- **QUOTED TEXT**

-- Start --

Interception caching of HTTP (port 80) traffic for these sites does not
interfere with secured authentication of them. I've tested all but AOL
somewhat recently and they work fine.
I think perhaps there is maybe a simpler networking issue--Is port 443
traffic routed on to the HTTPS sites? You shouldn't be interception
proxying these requests anyway, since they can't be cached...so leave
those packets alone and let them hit the site directly. (MASQing works
OK for them too, if you have to use non-routable IPs on the client
machines.)
You can still safely intercept for port 80, even on these sites. (I was
just testing HotMail extensively ~4 hours ago for a client--I /know/ it
works OK. Yahoo has been a few weeks, but I don't guess they've changed
anything.)
Duane Wessels wrote:
>
>
> On Thu, 6 Sep 2001, Courtney Grimland wrote:
>
>
>>I've seen related issues in the list archives, but
>>none with a suitable solution.

-- End --

- **Stored items**
-- Start --

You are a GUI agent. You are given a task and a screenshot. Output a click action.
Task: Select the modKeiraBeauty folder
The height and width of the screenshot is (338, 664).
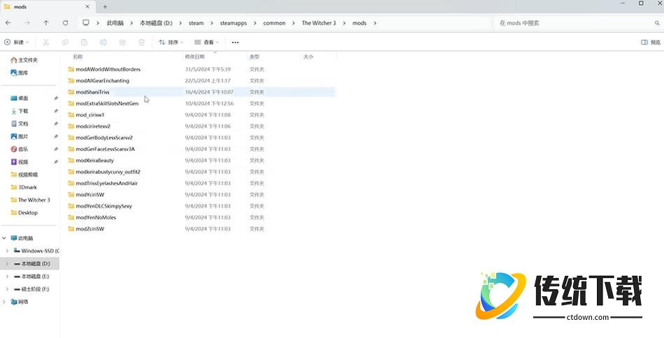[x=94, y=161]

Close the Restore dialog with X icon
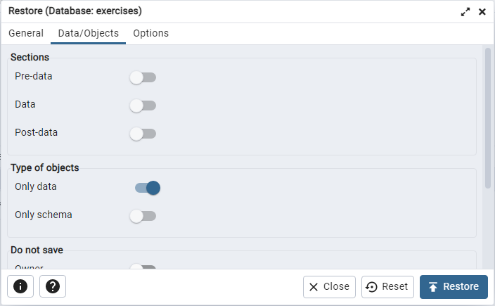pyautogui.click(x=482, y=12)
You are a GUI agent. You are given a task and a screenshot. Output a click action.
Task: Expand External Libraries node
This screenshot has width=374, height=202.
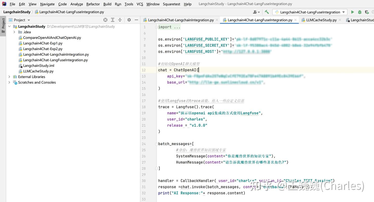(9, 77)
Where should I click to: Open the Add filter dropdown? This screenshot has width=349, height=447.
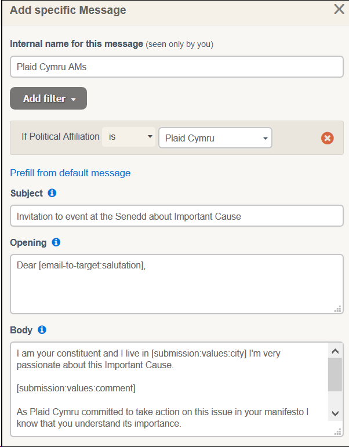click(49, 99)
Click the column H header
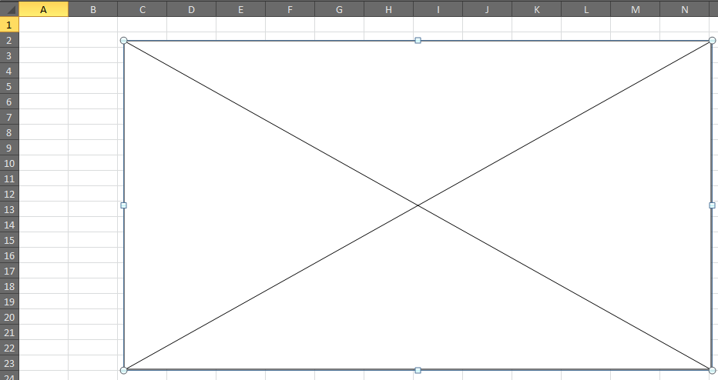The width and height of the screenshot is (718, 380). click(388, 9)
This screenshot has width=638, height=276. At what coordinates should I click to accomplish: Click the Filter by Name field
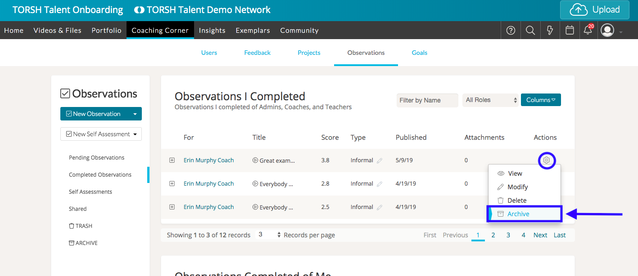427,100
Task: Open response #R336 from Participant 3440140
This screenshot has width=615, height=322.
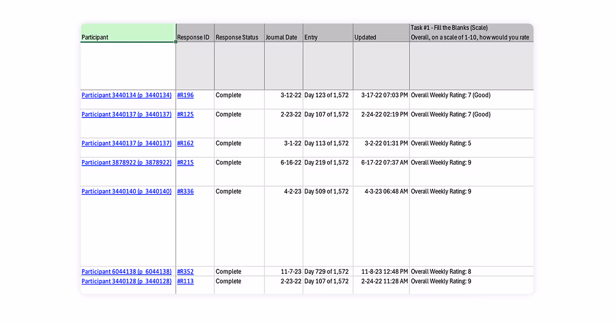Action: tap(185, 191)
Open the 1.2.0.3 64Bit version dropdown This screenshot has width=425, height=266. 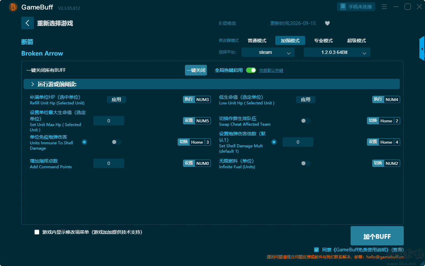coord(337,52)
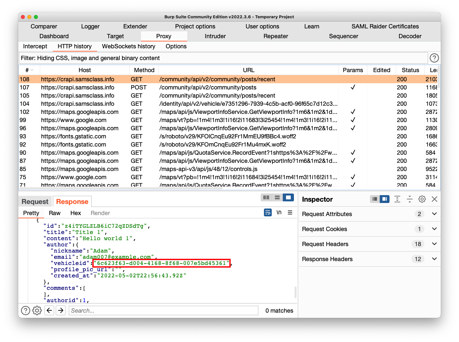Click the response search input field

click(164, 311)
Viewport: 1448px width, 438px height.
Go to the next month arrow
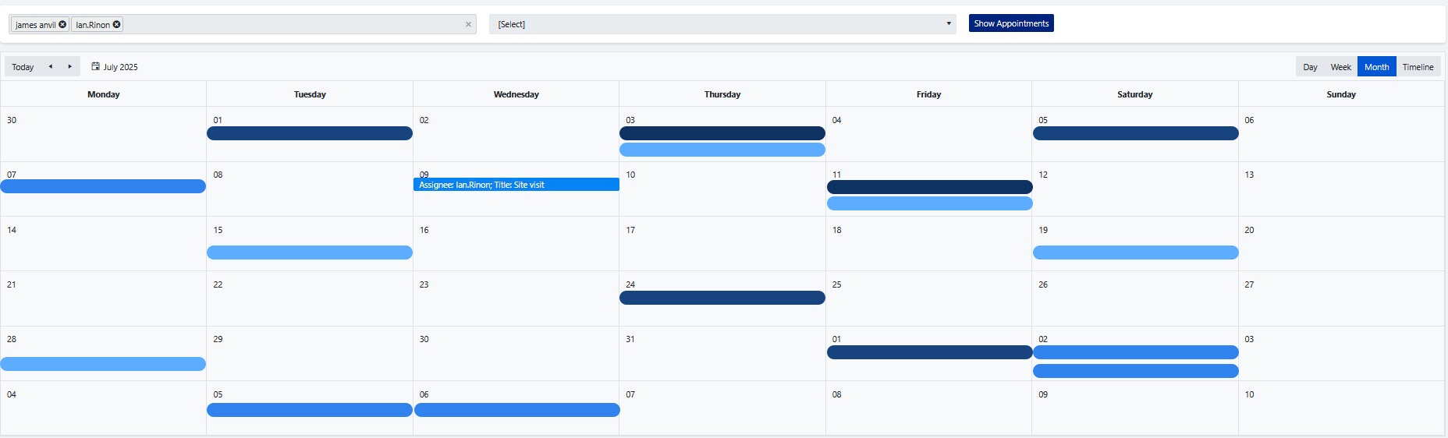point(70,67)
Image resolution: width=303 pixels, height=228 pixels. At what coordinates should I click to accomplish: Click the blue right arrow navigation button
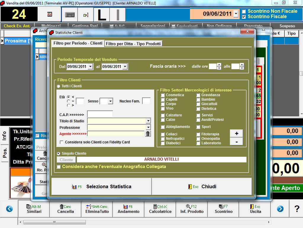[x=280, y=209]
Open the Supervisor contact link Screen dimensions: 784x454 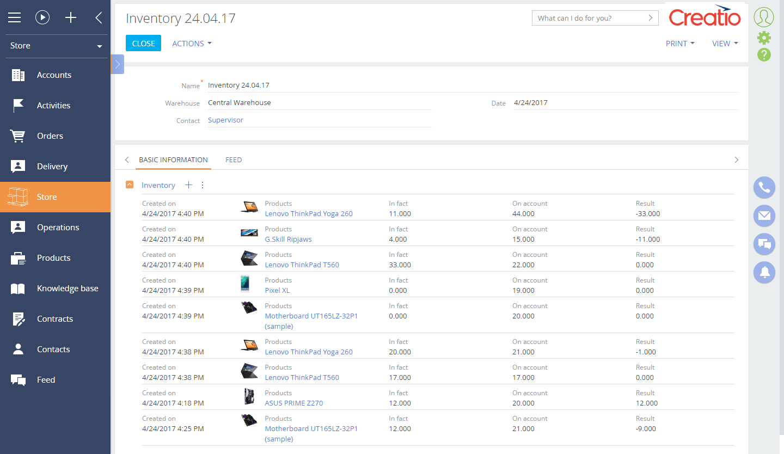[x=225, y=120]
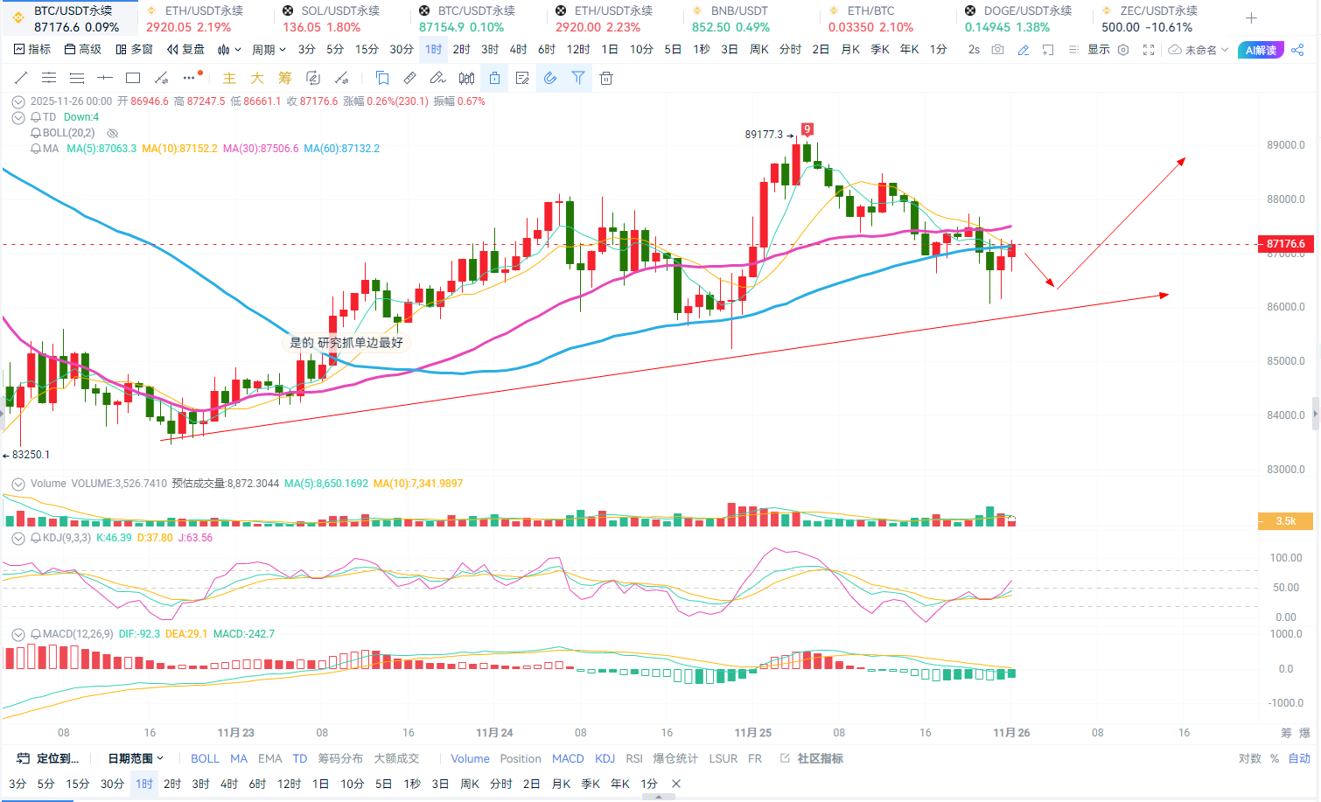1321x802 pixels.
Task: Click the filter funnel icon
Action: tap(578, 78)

-- End --

- **EXERCISE 1**
Summarize the email about interception caching in two sentences.
- **EXERCISE 2**
In the entries, rewrite the stretch from the line containing "Image resolution: width=303" through the line containing "[x=280, y=209]", substituting "green" for "blue" and changing nothing else. Leave the pictures out.

- **CORRECT OUTPUT 1**
Interception caching of HTTP traffic on port 80 does not interfere with secured authentication on these sites, and the writer has tested all but AOL fairly recently and found that they work fine. The writer suspects a simpler networking issue, asks whether port 443 traffic is routed on to the HTTPS sites, and advises leaving those packets alone to reach the site directly, since they can't be cached.

- **CORRECT OUTPUT 2**
Image resolution: width=303 pixels, height=228 pixels. At what coordinates should I click to accomplish: Click the green right arrow navigation button
[x=280, y=209]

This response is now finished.